SUPPLIED DATA:
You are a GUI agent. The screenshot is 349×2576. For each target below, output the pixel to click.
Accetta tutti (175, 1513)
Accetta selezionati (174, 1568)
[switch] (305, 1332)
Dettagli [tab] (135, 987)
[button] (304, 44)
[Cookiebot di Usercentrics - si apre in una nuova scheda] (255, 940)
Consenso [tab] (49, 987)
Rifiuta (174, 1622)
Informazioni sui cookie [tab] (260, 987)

WHAT TO DO:
Your task is to reproduce the full listing exactly.

WRITTEN ANSWER:
You are a GUI agent. The screenshot is 349×2576. For each target below, output the pixel to click.
Accetta tutti (175, 1513)
Accetta selezionati (174, 1568)
[switch] (305, 1332)
Dettagli [tab] (135, 987)
[button] (304, 44)
[Cookiebot di Usercentrics - si apre in una nuova scheda] (255, 940)
Consenso [tab] (49, 987)
Rifiuta (174, 1622)
Informazioni sui cookie [tab] (260, 987)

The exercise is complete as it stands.